Por Carolina Cebrián, profesora de Formación Humana en Caxton College

Los niños, los jóvenes y los adolescentes se enfrentan a múltiples presiones sobre modelos de personalidad propuestos por la publicidad, los videojuegos, las redes sociales, el cine y la TV. La forma en la que se representan los roles de género  en estos medios afecta a nuestros niños en todas las etapas de su desarrollo. Los medios de comunicación modelan la forma en que se comportan y piensan nuestros adolescentes, y pueden impactar de forma negativa en su autoestima, en sus valores, en sus relaciones sociales y en sus aspiraciones profesionales.

Estudios sociológicos como los de Carol Gilligan han corroborado una caída en la autoestima de las niñas que empiezan la pubertad que se acentúa durante los años de adolescencia. Por ejemplo, 6 de cada 10 niñas dejan de practicar actividades que adoran en la adolescencia por la presión sobre su imagen corporal, según un estudio dirigido por el Dove Self-Esteem Project.

La TV y el cine enseñan a las chicas que parecer sexy es sinónimo de popularidad y éxito. Una consecuencia de esto es que las chicas sienten que son más importantes por su cuerpo que por su belleza interna y tienden a considerarse como objetos. Las chicas son representadas como más pasivas y sumisas que los chicos. Desgraciadamente esta influencia ha servido para perpetuar la idea de que los chicos tienen más valor que las chicas. Este problema no sólo afecta a la autoestima de las jóvenes sino también a sus aspiraciones profesiones puesto que tienden a escoger en menor proporción las carreras STEM relacionadas con las ciencias, las matemáticas y las ingenierías.

Las expectativas de roles de género afectan también a los chicos ya que se encuentran presionados por tener una apariencia física determinada y la ansiedad creada por eso puede conllevar problemas de depresión y autoestima. Por otra parte, la masculinidad se asocia con ser agresivo y dominante, con tener el poder, con la represión emocional y la búsqueda de riesgos. Esta representación de los chicos tiene también multitud de consecuencias negativas porque el hecho de seguir estos patrones tan rígidos produce baja autoestima, estrés y falta de estrategias para resolver los problemas sociales y personales.

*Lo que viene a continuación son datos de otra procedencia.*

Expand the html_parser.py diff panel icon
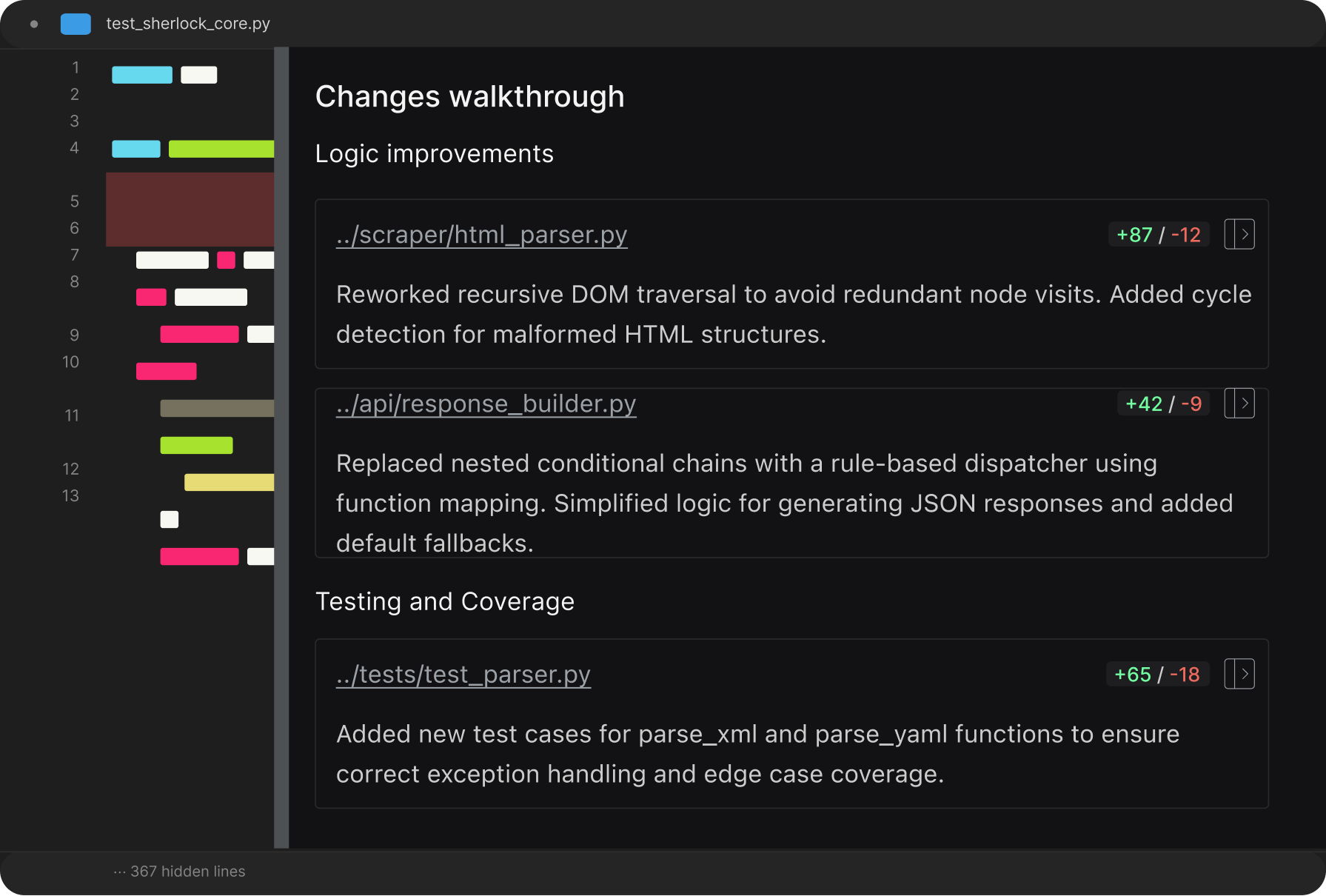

¿Cómo minimizar los efectos negativos y maximizar los positivos presentes en los medios actuales? Todos los expertos recomiendan hablar con nuestros hijos sobre los contenidos de los programas de TV y las películas que ven, lo ideal sería ver con nuestros hijos los contenidos y luego poder comentar con ellos lo que han visto, animándoles a que se pregunten por las características de los personajes masculinos y femeninos, para que puedan compararlos y sepan analizar los mensajes que transmiten. Podemos usar ejemplos del mundo real para mostrar que las representaciones en los medios no son reales.

También se aconseja hablar con nuestros hijos sobre los estereotipos negativos presentes en las redes sociales y de los mensajes que pretenden transmitir los influencers de turno.

En segundo lugar, como padres podemos elegir contenidos que no sigan los estereotipos de género tradicionales. Afortunadamente cada vez hay más creadores de contenidos que rompen los roles de géneros tradicionales. Contamos con webs como www.commonsensemedia.org que nos pueden aconsejar al respecto.

Sobre el humor basado en los estereotipos de género hay que tener en cuenta que los niños y adolescentes les cuesta reconocer cuando se usan de manera injusta, una forma de guiarlos puede ser la siguiente: si nuestros hijos no dirían una broma como esa en frente de dicho grupo, entonces la broma no es divertida.

Los estereotipos de género tienen un impacto a nivel personal en nuestros jóvenes porque limitan la percepción de sus habilidades y opciones de futuro pero podemos neutralizar a través del sentido crítico y la comunicación. Eduquemos a nuestras hijas para que sean decididas, activas y valientes.  Eduquemos a nuestros hijos dentro de un concepto de masculinidad más amplio, en el que quepa la compasión y la ternura.